The government announced its plans to set up the Digital Markets Unit (DMU) in 2020, a year after the CMA began a probe into the influence of US technology platforms and how they collected and used personal data and consumers' interests.

The DMU was expected to be given powers to devise codes of conduct for tech companies and impose fines of up to 10 per cent of annual turnover. It was established in ‘shadow form’ last year and is currently operating with around 60 staff. However, it currently has no powers beyond the CMA’s existing capabilities.

In 2019, Google and Meta accounted for nearly 80 per cent of the UK's digital advertising spending of about £14bn, helped by their large user databases and deep pockets, the CMA said.

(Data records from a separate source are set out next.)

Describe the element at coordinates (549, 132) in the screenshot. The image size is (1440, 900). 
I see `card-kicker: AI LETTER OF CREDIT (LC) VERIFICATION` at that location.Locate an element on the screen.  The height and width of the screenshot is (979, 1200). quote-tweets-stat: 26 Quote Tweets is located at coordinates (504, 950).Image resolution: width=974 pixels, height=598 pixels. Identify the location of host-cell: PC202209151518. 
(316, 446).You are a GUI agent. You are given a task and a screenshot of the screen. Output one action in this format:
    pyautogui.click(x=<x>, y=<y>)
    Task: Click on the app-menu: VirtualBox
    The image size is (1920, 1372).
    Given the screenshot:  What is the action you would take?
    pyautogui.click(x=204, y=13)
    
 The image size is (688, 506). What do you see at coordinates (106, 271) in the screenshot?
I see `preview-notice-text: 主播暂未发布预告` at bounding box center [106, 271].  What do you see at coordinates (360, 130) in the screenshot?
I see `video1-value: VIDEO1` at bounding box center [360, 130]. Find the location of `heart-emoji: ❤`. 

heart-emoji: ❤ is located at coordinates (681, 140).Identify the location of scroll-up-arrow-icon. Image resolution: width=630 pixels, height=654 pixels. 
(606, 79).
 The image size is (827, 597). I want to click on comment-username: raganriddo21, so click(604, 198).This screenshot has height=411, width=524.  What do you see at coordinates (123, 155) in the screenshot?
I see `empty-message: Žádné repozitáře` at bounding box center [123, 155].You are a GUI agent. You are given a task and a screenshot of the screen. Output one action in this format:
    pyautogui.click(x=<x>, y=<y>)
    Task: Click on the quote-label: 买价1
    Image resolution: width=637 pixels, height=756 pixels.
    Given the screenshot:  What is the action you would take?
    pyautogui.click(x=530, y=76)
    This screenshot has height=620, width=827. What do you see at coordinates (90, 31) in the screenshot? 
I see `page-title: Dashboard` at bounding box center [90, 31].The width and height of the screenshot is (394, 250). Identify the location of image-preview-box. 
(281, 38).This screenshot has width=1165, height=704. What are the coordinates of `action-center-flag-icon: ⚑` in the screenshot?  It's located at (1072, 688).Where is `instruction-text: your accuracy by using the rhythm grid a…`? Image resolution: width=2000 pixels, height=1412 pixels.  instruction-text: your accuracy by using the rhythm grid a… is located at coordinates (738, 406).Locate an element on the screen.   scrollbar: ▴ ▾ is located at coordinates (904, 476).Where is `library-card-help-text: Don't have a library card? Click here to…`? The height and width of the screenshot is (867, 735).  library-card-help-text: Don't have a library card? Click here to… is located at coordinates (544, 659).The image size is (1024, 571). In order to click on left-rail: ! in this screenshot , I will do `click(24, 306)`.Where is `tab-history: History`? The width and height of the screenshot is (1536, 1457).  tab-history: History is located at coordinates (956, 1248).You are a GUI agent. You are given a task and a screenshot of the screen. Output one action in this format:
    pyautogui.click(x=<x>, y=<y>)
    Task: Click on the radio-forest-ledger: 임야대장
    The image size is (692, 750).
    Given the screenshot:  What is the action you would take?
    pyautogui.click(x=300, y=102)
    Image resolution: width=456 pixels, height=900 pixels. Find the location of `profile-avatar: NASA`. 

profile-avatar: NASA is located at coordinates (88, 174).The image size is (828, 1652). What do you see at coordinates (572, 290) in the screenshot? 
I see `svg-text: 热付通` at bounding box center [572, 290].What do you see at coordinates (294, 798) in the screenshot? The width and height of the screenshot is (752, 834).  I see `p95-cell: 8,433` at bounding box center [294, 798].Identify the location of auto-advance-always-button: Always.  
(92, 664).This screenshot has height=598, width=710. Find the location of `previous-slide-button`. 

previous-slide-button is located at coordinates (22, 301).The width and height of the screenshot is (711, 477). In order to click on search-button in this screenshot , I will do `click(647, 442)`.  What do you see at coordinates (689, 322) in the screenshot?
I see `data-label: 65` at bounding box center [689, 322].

The government’s decision comes after it dropped a bill from the Queen's Speech on long-delayed reform to audit and corporate governance, following several corporate scandals, causing Tory officials to say Boris Johnson is going cold on state intervention in the economy.

Julian Knight, Tory chair of the Commons Digital, Culture, Media and Sport committee, said if legislation to empower the tech regulator was not in the Queen’s Speech it would “damage the credibility of the whole enterprise”.

“It would be a hammer blow to the capability of the UK to regulate these sectors,” he added.

The original plans for the UK tech regulator had been welcomed by most sectors, including media companies which were set to benefit from new rules of engagement between news publishers and internet groups such as Google and Meta.

The Department for Digital, Culture, Media and Sport said the new UK regime affecting tech companies would “change the conduct of the most powerful tech firms and protect the businesses and consumers who rely on them right across the economy”.